Erinnern Sie sich an die Definition der „präskriptiven Entscheidungstheorie“? Sie untersucht, wie sich rationale Entscheidungen treffen lassen, um Empfehlungen für „vernünftige Entscheidungen“ geben zu können. Aber die präskriptive Entscheidungstheorie zeigt auch ein ganz grundlegendes Problem auf, wenn die Handlungsalternativen nicht so bewertet werden können, dass eine Alternative eindeutig das beste Kosten/Nutzen-Verhältnis aufweist. Was passiert, wenn mehrere Handlungsalternativen als gleichwertig angesehen werden?
Diese häufig vorkommende Gleichwertigkeit oder auch Nichtvergleichbarkeit von Handlungsalternativen verweist noch einmal auf die Grundlogik des Entscheidens. Ein tatsächlicher Wahlakt im Sinne des Festlegens einer der möglichen Handlungsalternativen ist relativ unproblematisch, wenn zuvor ein Verfahren gewählt wurde, welches die Handlungsalternativen in eine eindeutige Rangfolge bringen konnte.

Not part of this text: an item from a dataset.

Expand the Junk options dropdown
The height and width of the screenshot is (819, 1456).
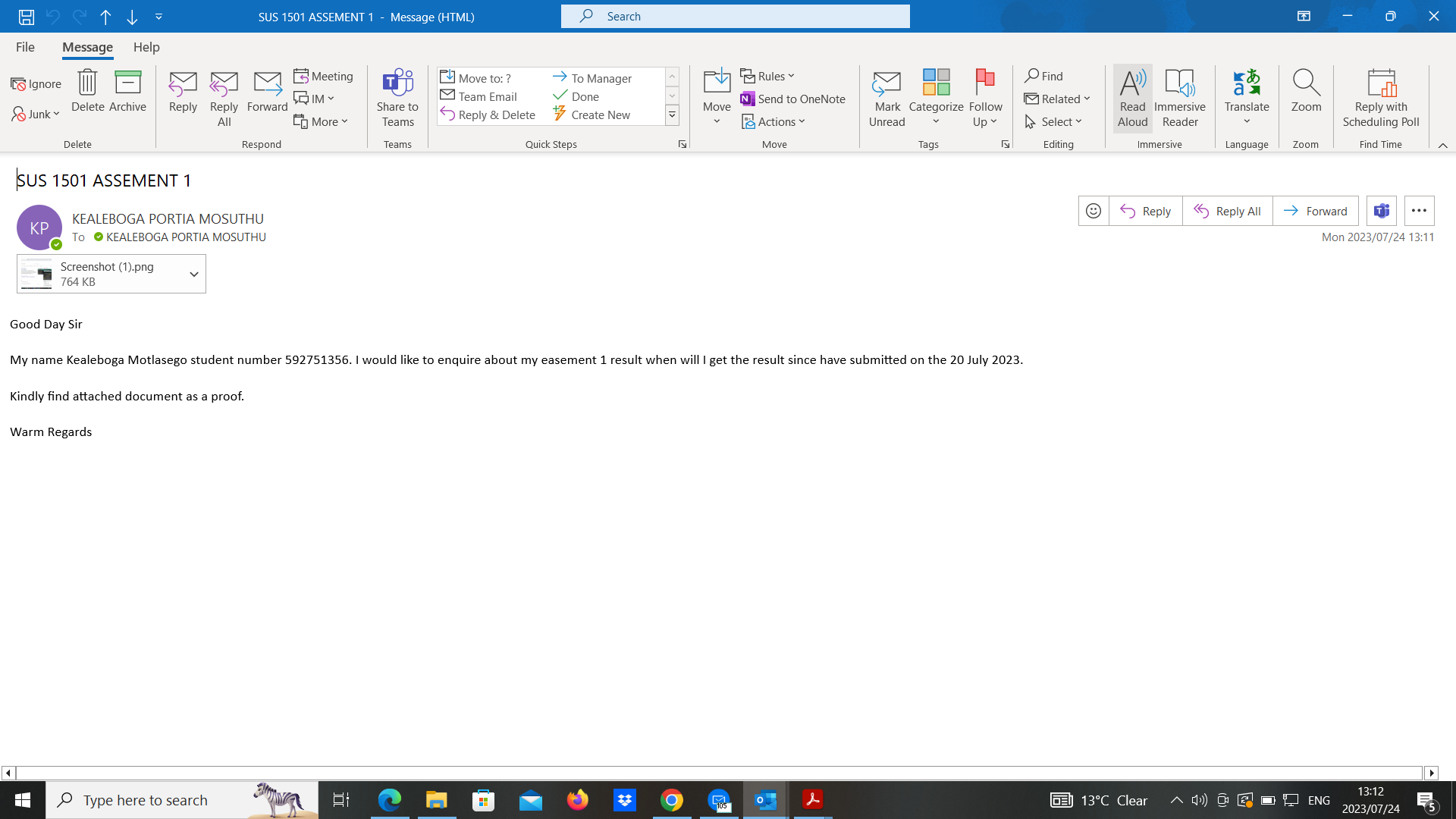click(56, 114)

Egal, wie viele Grundannahmen gemacht werden mussten (was ja auch wieder Entscheidungen sind), um diese Rangfolge zu erzeugen, am Ende hat das Verfahren entschieden, also die Alternativen getrennt und in eine Reihenfolge gebracht.

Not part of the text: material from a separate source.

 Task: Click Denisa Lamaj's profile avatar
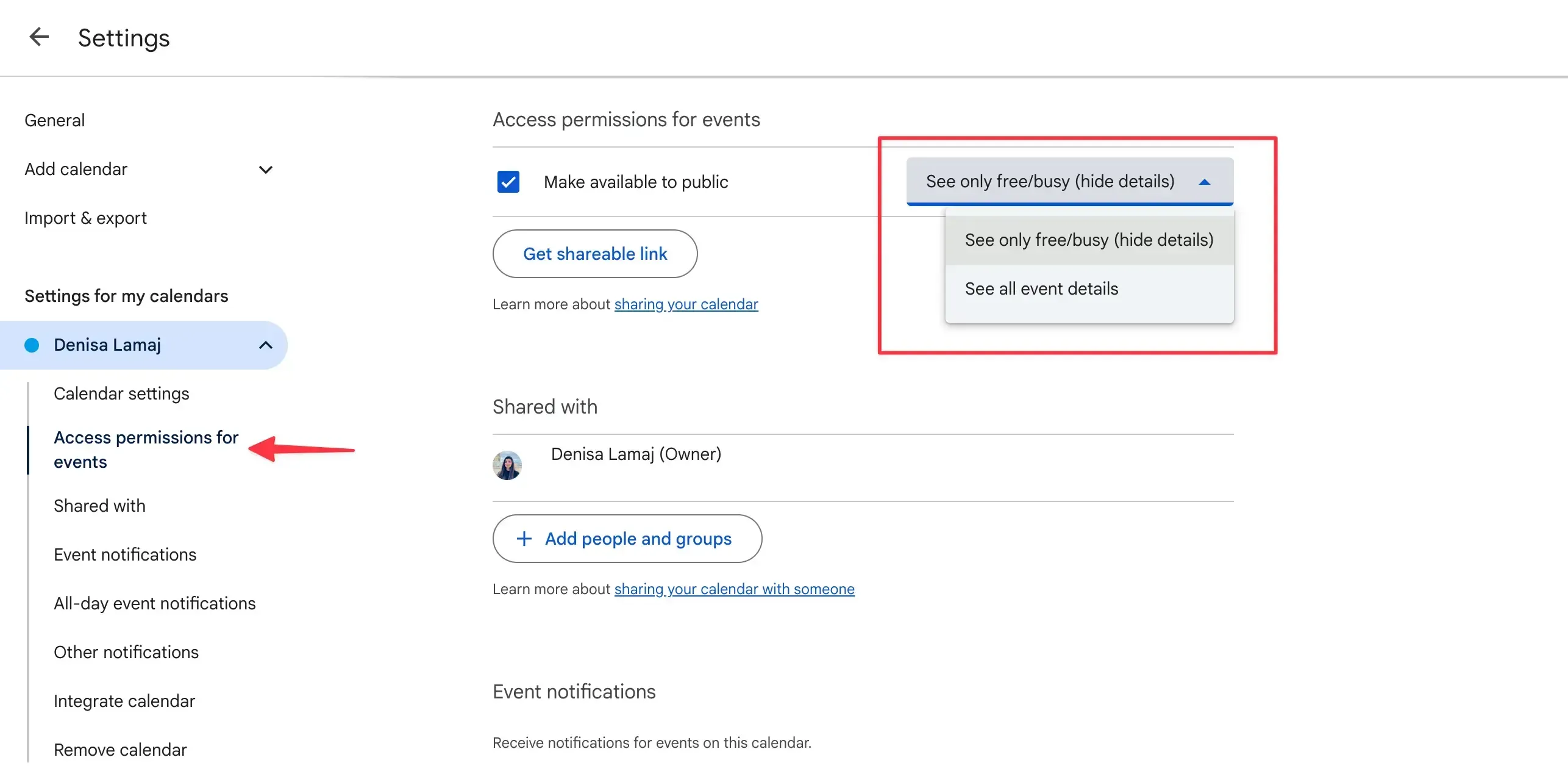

Wenn Handlungsalternativen gleichwertig oder vergleichbar sind, sind wirkliche Entscheidungen nötig! Dann kommt im Moment des Wahlaktes, des Schnittes in die Welt, zwangsläufig ein Moment der Willkür und des Dezisionismus (Ortmann (2011): Die Kunst des Entscheidens. Weilerswist, S. 21).
Da aber gerade im betrieblichen Kontext alle Entscheidungen begründet werden müssen, weil mit ihnen Mittel einer Handlungsalternative zugewiesen werden und folglich anderen vorenthalten werden, tauchen einige Herausforderungen auf. Die wesentlichen haben mit der Kontingenz von Entscheidungen und mit der Rolle der Entscheider:innen zu tun. Kontingenz bedeutet, dass im Moment der Wahl auch eine andere Handlungsalternative hätte festgelegt werden können, die vielleicht das Problem ähnlich gut hätte lösen können.
Entscheiden ist Transformation von Kontingenz
Entscheiden ist mithin Transformation von Kontingenz (Luhmann, N. (1988): Soziale Systeme. Grundriss einer allgemeinen Theorie. Frankfurt a.M. S. 170), also die Tatsache, dass es auch anders ginge oder das „So-und-auch-anders-möglich-sein“ in ein „Das-ist-es-jetzt“ zu überführen. Wenn dann aus dem Unentscheidbaren ohne zweifelsfreie Begründungen Entschiedenes gemacht worden ist, muss die Richtigkeit der anderen möglichen, aber nicht gewählten Alternativen aus dem Diskussionsprozess der Beteiligten verschwinden, obwohl sie als Möglichkeit weiterhin bestehen bleiben.